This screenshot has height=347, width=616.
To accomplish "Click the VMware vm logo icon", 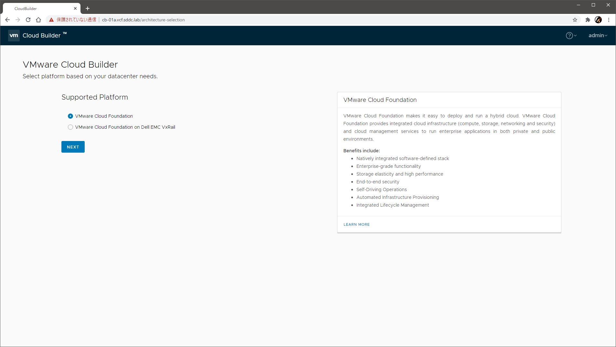I will point(14,36).
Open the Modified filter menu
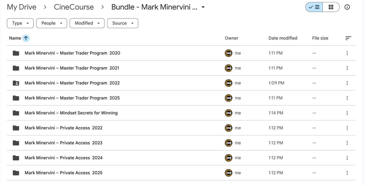The width and height of the screenshot is (365, 185). tap(87, 23)
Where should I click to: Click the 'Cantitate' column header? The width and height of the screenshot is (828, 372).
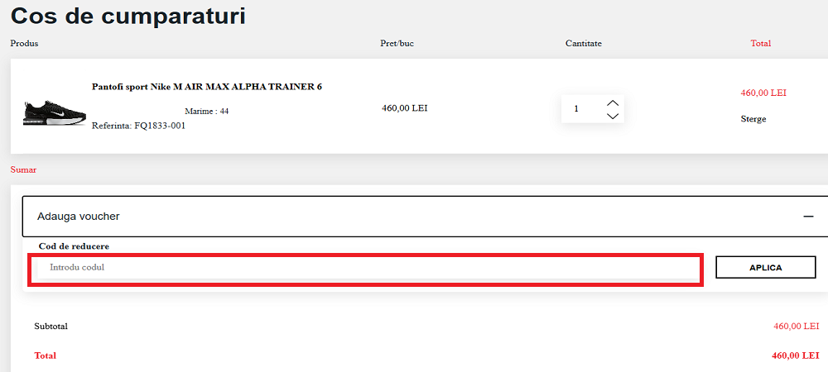583,44
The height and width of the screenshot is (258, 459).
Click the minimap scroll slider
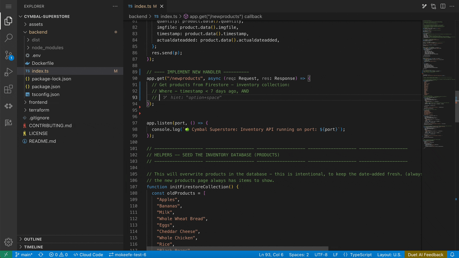point(457,107)
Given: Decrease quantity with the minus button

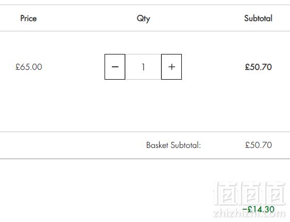Looking at the screenshot, I should [x=115, y=67].
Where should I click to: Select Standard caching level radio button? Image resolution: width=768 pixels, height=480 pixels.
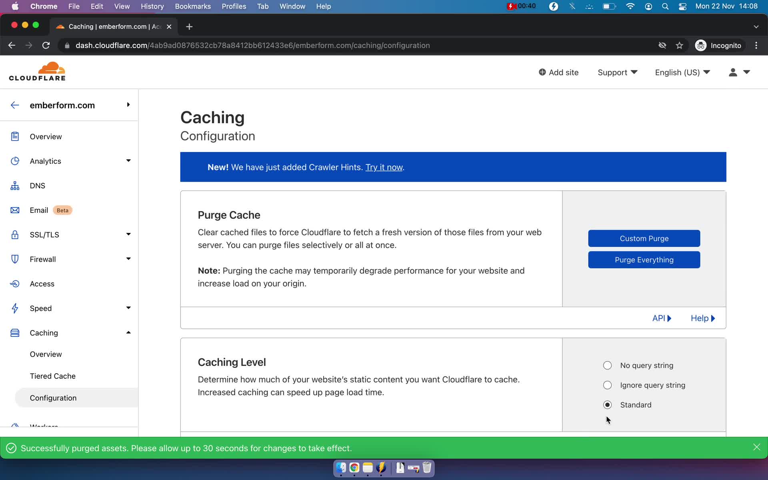(607, 404)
- - -
## Prompt
The lines to be quoted run from the line containing "The height and" through the end of the entries above, both included; quote them exactly and leave out any pictures.

## Task answer
The height and width of the screenshot is (258, 459).
Click the minimap scroll slider
point(457,107)
Given: Decrease quantity with the minus button

Looking at the screenshot, I should [x=115, y=67].
Where should I click to: Select Standard caching level radio button? Image resolution: width=768 pixels, height=480 pixels.
(607, 404)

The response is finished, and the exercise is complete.